Taking Video Further
Simulation, immersion, and real-time video analysis are only the most recent visual technologies the Stams are pioneering in intensive care paramedics education.
A recent – and incredibly novel – assessment approach involves students’ exemplar videos, which means filming themselves performing high-risk skills.
“Demonstrating their competency is one thing, but by rehearsing over and over to present the technique smoothly using video, they committed the skill to muscle memory,” says Ms. Stam, and that will have a positive effect on their ability to recall and perform technical procedures when needed.
And still in the works is a virtual reality hub, placing each two-person crew in the front seat of a real ambulance. They’ll wear VR headsets from which they’ll receive dispatch information, watch themselves drive to the job where they’ve been dispatched, and talk each other through the normal pre-planning process.
Finally, the 3Play system’s recording features will extend their use of the simulation videos. By capturing each crew’s experience through the simulations, the school will amass footage of all the decisions different paramedics would make in the same scenario. They could then use each set of clips to deliver more accurate assessments.

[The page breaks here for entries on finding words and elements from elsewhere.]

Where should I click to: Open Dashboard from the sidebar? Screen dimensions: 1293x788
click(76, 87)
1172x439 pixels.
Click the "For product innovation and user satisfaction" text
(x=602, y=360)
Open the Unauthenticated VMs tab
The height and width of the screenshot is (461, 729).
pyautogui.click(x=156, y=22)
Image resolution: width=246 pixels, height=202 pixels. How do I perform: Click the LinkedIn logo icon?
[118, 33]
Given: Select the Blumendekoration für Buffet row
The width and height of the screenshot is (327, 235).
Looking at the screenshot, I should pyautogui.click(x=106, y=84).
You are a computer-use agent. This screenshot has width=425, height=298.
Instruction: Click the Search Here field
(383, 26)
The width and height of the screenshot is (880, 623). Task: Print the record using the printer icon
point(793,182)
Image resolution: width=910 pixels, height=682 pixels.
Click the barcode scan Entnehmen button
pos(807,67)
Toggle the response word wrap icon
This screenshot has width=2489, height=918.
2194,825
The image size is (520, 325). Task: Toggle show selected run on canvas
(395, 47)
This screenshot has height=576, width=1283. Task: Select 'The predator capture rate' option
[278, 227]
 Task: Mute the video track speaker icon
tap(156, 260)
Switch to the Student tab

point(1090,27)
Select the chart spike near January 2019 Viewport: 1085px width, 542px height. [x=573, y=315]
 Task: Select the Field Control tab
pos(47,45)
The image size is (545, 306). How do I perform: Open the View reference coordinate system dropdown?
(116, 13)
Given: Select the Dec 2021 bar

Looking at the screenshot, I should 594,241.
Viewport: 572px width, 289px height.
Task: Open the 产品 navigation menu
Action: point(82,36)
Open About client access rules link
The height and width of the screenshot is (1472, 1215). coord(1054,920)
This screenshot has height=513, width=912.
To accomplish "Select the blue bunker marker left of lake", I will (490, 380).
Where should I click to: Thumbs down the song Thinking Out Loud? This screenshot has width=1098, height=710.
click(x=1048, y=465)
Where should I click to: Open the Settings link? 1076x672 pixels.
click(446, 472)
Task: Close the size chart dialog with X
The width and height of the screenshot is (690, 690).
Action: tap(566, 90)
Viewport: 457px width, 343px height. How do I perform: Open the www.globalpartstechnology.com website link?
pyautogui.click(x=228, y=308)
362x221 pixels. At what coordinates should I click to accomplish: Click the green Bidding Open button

For instance, online learners who can’t be in the simulation room itself can choose which decision a crew should take – and see the consequences of those decisions, as captured in the actual scenario.
“We saw these video technologies as solutions to a problem that we’ve been faced with for a really long time in our industry,” says Ms. Stam. “We want to put the best paramedics out on the road because it’s our families that they go and see. We want them to have the best level of medical care.”
And they hope to spread the word to other institutions, she says.
“As educators, we don’t want to keep what we’re doing to ourselves. None of this attitude of, ‘I don’t want anyone to copy what we’re doing.’ I’d be happy with that. It shows we’re doing the right thing.”